BIVI N; FARLOW N; BRUN LR; BENSON JD; CONDON KW; ROBLING AG; BELLIDO T; PLOTKIN LI

San Diego

Congreso; American Society for Bone and Mineral Research (ASBMR) Annual Meeting 2011; 2011

American Society for Bone and Mineral Research

The osteocyte network is crucial for the response of bone to mechanical force. Within this network, connexin 43 (Cx43) mediates the communication of osteocytes and osteoblasts among themselves and with the extracellular milieu. Although Cx43 appears to be important for the response of osteocytic cells to mechanical stimulation in vitro, the contribution of Cx43 expression in osteocytes to mechanotransduction in vivo is not known.
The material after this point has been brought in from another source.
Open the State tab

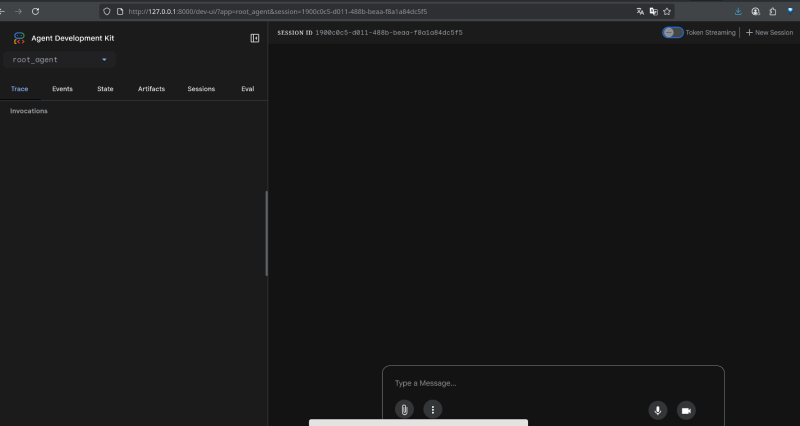pos(105,89)
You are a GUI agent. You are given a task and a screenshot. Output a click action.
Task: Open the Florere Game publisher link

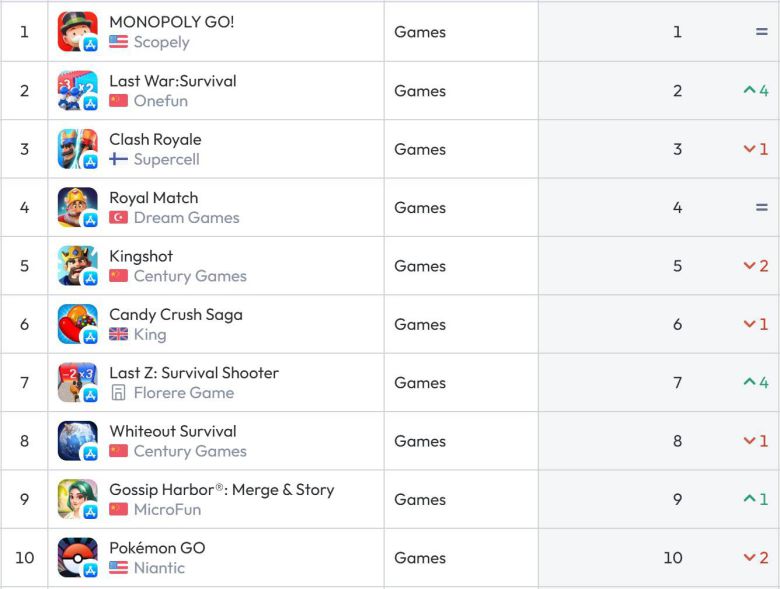(x=183, y=393)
To this end, we examined the anabolic response to loading of mice lacking Cx43 in osteocytes (Cx43OT) generated by crossing Cx43fl/fl mice with DMP1-8kb-Cre mice. Unlike the 10kb fragment that directs gene expression to osteocytes and some osteoblasts, the 8kb fragment of the DMP1 promoter targets gene expression only to osteocytes. Indeed, Cre recombinase mRNA was detected only in green fluorescent protein (GFP) positive cells (osteocytes) and not in GFP negative cells (osteoblasts) isolated from calvaria of DMP1-8kb-Cre mice crossed with DMP1-8kb-GFP mice. Immunohistochemistry confirmed lack of Cx43 expression only in osteocytes in Cx43OT bone sections. Moreover, Cx43 mRNA was reduced by 88% in osteocyte-enriched cortical bone of Cx43OT mice compared to control Cx43fl/fl littermates. Right ulnae of control and Cx43OT mice were subjected to axial loading at equivalent low, medium, and high strain magnitudes during 1min/d for 3 consecutive days; left ulnae were used as non-loaded controls. Bone formation rate (BFR/BS) was quantified 14d later. Loading induced strain-dependent increases in periosteal BFR/BS of 1.4-, 1.8-, and 2.2-fold in control animals. To our surprise, loading induced a greater response in Cx43OT mice (2.5-, 4.3- and 4.9-fold), due to a combination of higher mineralizing surface covered by osteoblasts (MS/BS) and higher rate of mineral apposition by individual osteoblasts (MAR). These results suggest that the absence of Cx43 in osteocytes unleashes bone formation by periosteal osteoblasts and are consistent with previously reported higher basal periosteal bone formation in femora from Cx43OT mice. The apparent discrepancy with earlier evidence showing decreased endosteal BFR/BS induced by tibia loading in mice lacking Cx43 in both osteocytes and osteoblasts (col1-2.3kb) can be explained by the fact that, in the latter model, osteoblasts are unable to function optimally. We conclude that the intrinsic function of Cx43 in osteocytes is to restrain the response of osteoblasts to mechanical loading.